[Passage to read]:
►
(My apologies for posting this so late; my travel got a little complicated. I will extend the deadline for this blog post; please try to do it in by Wed 8pm if you can, so that some of you contributions can spur discussion Thursday. If you cannot get it done, do it by Friday noon; that’s when the undergrad TAs will look at them in terms of crediting whether they’re done or not.)
For Thursday, you’ll be discussing Twitter with Prof. Lee Humphreys. For all its public attention recently, how many of you have actually used Twitter? So first things first, especially if you aren’t a Twitter user, familiarize yourself with Twitter and its service. Go to Twitter itself, look around. You might also read about Twitter, either the Wikipedia entry or read summaries written by your classmates from week 3 (Melanie Baevsky, Katie Duerr, Raivo Lindemann, or Jasmine Marcus) At the bottom of Twitter’s home page, there is a section listing the “Popular Topics by the Minute, Day, and Week.” Choose one that interests you and see what people are saying.
◄
(Item-finding records)
►
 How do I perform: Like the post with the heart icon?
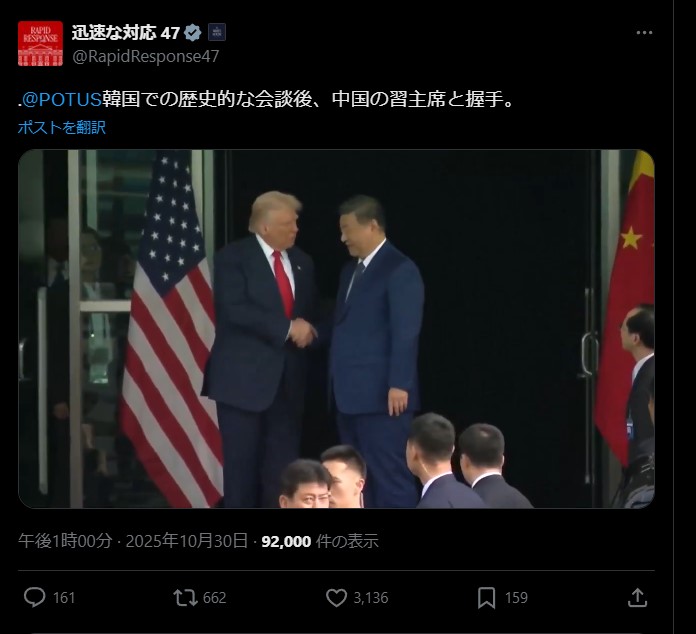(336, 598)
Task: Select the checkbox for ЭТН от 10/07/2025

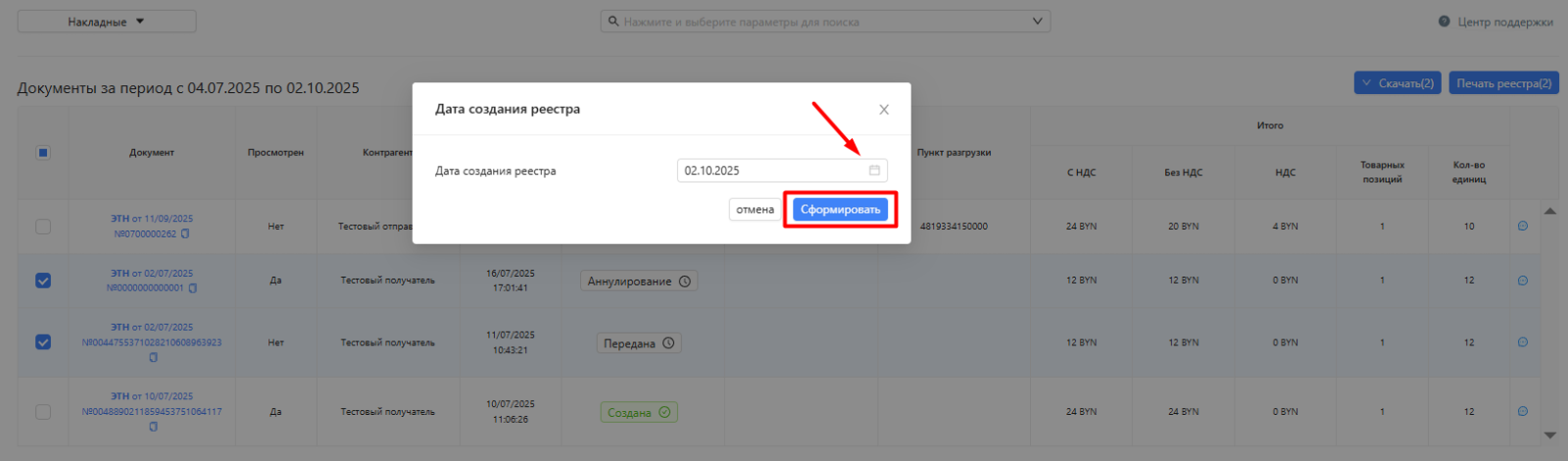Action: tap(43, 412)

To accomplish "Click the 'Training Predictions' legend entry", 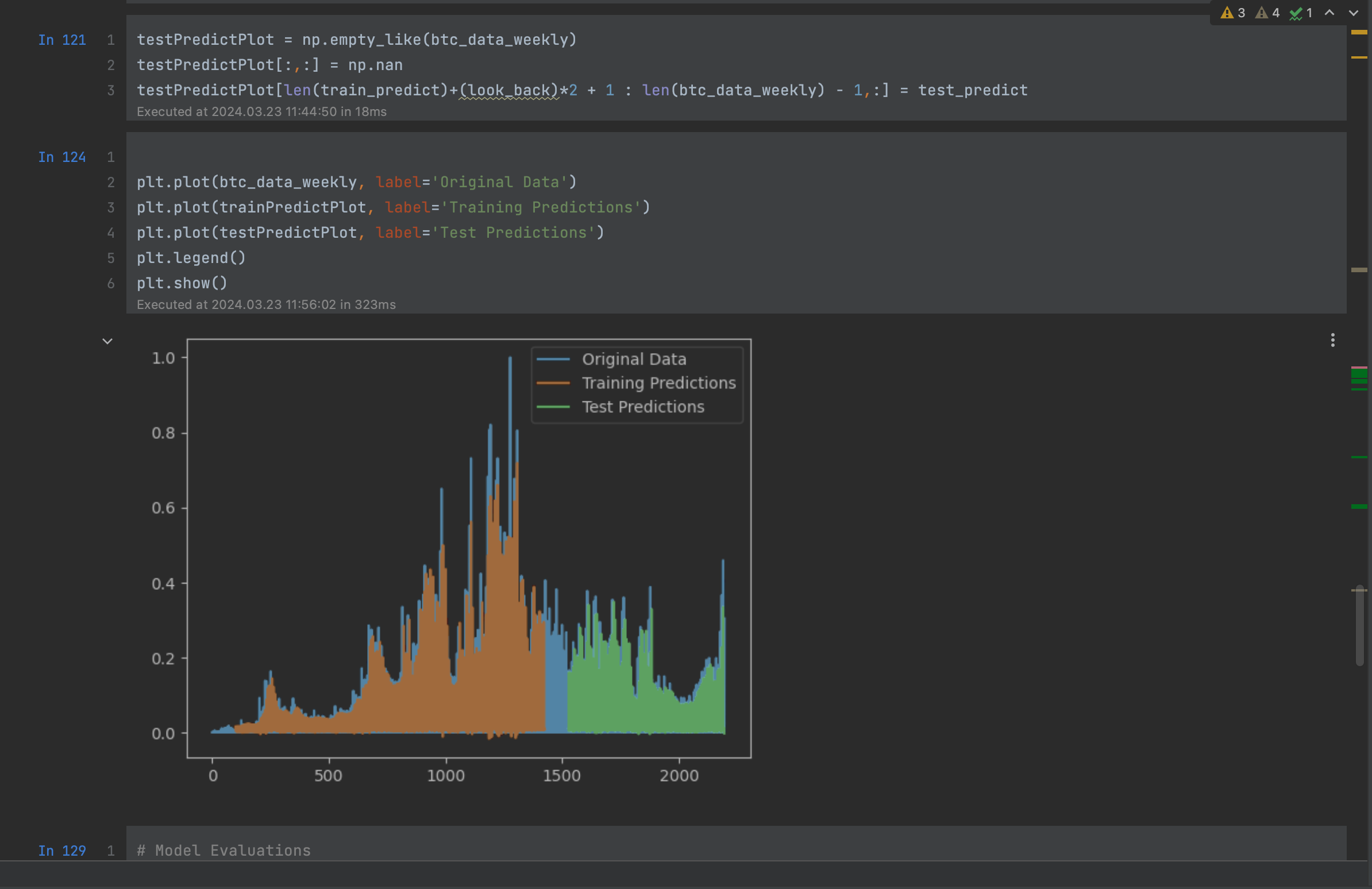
◄
[Objective 1]:
Answer these questions about the post on Twitter:
(a) By what time on Wednesday should the blog post be done, if possible?
(b) Who will discuss Twitter with the class on Thursday?
(c) Where on Twitter's home page is the section listing popular topics?
[Objective 2]: Write out every line of the item-finding listing again, requests included, and offset each coordinate in the answers by adding 58 to it. Leave the pictures out.

[Full solution 1]:
(a) By 8pm.
(b) Prof. Lee Humphreys.
(c) At the bottom.

[Full solution 2]:
 How do I perform: Like the post with the heart icon?
(394, 656)
Task: Select the checkbox for ЭТН от 10/07/2025

Action: tap(101, 470)

To accomplish "Click the 'Training Predictions' legend entry", 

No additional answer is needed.